• [About this task]
Return each line of the entries that holds the string "content".

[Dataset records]
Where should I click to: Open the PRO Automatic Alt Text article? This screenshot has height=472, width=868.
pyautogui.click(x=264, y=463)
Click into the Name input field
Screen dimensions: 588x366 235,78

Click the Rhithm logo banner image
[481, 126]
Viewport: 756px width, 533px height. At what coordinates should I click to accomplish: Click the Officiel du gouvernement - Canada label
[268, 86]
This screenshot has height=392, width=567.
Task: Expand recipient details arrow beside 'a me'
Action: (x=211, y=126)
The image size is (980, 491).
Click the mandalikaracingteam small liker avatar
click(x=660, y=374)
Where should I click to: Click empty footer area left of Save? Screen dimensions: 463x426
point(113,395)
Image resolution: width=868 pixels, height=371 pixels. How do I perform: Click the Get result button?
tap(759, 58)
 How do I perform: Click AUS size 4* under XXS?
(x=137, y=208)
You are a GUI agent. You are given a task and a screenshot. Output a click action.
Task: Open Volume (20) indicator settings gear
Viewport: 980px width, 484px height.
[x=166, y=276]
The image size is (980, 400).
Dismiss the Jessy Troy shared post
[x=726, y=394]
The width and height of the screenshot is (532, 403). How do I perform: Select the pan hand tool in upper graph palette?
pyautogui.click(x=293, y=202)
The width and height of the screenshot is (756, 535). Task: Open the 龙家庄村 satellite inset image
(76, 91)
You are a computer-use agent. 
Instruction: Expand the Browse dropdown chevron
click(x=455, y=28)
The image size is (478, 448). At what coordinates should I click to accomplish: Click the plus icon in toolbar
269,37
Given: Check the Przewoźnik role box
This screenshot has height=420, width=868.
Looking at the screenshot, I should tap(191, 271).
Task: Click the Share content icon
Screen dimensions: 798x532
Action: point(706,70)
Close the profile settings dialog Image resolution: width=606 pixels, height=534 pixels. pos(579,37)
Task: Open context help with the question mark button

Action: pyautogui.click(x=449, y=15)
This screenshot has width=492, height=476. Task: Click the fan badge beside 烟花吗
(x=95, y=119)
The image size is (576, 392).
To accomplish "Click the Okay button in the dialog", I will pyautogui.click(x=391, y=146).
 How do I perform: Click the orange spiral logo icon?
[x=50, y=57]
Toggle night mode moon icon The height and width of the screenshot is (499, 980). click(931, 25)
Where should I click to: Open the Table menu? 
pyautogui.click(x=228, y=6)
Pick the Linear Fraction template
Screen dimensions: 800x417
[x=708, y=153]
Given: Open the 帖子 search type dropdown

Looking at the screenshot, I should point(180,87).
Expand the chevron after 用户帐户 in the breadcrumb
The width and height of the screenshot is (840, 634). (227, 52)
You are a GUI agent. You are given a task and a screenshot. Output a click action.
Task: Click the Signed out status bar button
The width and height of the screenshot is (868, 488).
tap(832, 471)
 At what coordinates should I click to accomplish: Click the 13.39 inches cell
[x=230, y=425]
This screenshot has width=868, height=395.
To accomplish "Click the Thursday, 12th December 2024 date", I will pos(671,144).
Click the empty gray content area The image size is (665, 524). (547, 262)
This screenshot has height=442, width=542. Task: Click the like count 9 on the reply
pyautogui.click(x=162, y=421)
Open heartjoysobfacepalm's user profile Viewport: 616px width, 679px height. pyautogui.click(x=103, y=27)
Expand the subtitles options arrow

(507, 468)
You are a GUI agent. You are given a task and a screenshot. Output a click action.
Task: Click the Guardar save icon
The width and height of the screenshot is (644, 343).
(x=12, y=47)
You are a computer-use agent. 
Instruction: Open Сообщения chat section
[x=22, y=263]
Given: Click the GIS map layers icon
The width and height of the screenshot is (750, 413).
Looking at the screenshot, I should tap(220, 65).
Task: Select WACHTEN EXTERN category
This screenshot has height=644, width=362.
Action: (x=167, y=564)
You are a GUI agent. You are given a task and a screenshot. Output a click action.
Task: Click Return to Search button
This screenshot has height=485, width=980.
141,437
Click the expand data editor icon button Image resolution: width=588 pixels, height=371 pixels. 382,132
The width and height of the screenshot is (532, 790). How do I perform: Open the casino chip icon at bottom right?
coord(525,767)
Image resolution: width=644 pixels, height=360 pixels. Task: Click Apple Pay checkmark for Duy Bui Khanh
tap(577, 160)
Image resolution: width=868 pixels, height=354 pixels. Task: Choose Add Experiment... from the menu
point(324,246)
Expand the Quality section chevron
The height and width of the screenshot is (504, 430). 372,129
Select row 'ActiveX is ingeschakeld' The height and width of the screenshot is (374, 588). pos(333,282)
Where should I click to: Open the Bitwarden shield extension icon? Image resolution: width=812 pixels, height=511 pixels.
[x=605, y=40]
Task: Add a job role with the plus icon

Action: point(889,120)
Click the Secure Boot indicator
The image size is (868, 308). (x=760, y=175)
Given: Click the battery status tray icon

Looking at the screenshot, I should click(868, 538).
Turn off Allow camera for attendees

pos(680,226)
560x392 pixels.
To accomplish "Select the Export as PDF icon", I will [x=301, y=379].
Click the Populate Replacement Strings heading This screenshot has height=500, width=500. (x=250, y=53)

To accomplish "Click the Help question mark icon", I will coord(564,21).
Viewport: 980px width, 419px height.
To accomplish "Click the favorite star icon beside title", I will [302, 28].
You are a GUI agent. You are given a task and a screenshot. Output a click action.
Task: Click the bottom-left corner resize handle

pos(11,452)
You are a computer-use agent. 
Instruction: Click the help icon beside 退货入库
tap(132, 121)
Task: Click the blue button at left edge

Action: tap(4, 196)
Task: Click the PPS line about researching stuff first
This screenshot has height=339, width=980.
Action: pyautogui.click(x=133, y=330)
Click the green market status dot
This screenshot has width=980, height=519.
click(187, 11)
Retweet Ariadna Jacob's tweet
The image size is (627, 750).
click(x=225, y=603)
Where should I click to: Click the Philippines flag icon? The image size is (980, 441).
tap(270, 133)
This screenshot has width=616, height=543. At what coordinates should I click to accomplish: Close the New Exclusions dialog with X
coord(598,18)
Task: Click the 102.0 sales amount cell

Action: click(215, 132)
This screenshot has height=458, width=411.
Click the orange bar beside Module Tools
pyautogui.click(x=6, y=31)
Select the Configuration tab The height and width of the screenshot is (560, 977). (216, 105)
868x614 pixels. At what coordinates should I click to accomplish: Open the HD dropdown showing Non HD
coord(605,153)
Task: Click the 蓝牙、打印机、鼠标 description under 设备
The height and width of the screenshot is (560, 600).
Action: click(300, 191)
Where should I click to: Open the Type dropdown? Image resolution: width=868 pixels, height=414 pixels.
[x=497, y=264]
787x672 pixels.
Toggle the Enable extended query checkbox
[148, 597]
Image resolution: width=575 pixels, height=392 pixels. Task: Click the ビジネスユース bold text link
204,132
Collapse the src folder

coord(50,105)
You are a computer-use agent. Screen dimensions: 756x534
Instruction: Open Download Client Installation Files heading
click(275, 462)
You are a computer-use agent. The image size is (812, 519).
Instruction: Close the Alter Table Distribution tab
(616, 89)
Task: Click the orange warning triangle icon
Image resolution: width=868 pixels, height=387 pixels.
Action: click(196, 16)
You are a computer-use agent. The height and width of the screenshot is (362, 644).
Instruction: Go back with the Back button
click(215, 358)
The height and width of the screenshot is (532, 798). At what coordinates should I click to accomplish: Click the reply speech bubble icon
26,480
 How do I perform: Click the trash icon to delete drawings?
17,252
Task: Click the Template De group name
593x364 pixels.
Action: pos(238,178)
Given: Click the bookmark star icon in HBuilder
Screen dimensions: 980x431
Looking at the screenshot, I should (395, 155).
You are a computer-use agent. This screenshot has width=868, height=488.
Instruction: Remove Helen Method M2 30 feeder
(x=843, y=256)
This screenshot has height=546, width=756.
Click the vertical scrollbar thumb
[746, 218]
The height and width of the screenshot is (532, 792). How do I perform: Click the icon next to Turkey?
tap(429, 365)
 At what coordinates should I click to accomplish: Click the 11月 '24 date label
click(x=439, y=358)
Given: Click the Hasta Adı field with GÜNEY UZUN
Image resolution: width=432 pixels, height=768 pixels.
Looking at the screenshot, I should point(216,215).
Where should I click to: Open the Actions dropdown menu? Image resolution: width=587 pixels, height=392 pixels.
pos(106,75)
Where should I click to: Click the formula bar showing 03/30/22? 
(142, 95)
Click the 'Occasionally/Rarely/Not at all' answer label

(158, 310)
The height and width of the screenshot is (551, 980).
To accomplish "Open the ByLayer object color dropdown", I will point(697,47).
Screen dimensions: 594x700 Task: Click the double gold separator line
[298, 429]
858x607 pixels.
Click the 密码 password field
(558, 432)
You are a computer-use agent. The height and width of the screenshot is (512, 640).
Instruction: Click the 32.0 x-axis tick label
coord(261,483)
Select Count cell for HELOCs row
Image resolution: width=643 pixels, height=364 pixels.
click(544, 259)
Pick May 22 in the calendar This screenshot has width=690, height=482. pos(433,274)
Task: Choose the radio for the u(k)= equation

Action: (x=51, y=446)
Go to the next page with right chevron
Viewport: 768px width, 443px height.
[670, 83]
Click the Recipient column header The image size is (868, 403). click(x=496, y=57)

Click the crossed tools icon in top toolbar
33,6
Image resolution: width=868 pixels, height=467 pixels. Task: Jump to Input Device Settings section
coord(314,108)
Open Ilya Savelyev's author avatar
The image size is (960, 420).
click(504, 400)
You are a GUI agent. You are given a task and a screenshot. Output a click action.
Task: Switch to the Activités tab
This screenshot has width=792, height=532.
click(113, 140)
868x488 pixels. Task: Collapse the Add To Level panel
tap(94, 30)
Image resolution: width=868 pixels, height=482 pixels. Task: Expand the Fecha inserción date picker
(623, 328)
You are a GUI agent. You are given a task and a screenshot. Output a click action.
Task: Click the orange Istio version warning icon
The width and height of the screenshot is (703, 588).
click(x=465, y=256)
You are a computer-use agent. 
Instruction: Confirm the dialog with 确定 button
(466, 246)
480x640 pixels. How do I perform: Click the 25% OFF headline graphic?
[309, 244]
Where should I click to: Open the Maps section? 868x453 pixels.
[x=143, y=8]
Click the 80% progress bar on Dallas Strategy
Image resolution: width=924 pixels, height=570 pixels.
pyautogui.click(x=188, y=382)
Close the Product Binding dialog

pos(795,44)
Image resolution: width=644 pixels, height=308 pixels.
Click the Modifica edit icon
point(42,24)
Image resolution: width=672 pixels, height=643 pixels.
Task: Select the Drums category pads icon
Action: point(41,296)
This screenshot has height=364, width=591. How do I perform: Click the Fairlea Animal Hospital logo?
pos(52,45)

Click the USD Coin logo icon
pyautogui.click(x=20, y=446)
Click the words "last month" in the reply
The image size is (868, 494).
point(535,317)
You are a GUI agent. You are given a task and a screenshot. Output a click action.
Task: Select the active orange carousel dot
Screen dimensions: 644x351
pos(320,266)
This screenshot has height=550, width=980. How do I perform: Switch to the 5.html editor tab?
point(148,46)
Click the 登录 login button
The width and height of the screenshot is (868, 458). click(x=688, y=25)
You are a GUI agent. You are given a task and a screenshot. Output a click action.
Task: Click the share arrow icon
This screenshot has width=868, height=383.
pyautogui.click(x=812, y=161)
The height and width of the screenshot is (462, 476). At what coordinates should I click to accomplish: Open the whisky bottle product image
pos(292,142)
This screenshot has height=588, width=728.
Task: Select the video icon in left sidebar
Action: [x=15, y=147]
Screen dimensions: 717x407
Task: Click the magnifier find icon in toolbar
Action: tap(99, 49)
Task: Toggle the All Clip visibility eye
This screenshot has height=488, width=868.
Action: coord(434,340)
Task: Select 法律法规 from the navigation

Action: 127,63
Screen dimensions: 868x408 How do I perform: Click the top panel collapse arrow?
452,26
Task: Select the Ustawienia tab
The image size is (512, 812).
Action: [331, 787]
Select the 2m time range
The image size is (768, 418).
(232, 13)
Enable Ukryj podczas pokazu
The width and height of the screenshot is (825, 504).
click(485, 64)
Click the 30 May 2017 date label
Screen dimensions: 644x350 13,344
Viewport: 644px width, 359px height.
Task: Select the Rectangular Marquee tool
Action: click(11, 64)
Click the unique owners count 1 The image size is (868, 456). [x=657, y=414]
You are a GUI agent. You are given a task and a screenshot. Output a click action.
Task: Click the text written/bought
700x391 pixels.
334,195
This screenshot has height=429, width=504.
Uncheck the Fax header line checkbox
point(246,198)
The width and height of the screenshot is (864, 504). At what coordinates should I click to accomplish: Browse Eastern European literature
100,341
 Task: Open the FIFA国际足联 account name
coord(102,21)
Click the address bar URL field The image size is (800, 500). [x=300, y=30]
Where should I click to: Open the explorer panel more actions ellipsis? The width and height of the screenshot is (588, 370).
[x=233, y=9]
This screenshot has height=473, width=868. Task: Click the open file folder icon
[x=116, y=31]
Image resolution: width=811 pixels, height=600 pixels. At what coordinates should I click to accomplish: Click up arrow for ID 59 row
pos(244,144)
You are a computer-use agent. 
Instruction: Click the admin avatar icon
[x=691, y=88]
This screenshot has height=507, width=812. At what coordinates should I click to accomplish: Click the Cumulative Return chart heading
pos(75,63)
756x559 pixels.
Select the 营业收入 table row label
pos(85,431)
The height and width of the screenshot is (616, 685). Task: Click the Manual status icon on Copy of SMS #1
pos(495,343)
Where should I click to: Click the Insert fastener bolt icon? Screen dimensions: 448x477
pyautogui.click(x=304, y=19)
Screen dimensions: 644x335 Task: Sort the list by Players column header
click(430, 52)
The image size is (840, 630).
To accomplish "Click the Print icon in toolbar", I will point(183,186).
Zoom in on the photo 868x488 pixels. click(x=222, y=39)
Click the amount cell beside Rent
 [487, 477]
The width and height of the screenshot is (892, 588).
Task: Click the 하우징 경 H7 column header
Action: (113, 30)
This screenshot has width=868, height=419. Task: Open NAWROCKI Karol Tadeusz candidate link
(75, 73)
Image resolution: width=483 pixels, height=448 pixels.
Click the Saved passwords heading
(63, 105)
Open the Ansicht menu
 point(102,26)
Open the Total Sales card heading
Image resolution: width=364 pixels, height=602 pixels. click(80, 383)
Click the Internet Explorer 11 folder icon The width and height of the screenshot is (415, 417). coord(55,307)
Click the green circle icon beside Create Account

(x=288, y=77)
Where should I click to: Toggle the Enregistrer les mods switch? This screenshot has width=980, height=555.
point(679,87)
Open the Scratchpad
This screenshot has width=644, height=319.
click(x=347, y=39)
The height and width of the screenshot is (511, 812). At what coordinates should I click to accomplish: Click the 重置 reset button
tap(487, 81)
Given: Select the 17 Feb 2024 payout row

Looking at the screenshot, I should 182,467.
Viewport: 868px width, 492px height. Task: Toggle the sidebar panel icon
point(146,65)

• [Solution to this exercise]
Task: Click the Share content icon
Click the empty gray content area The image size is (665, 524). (547, 262)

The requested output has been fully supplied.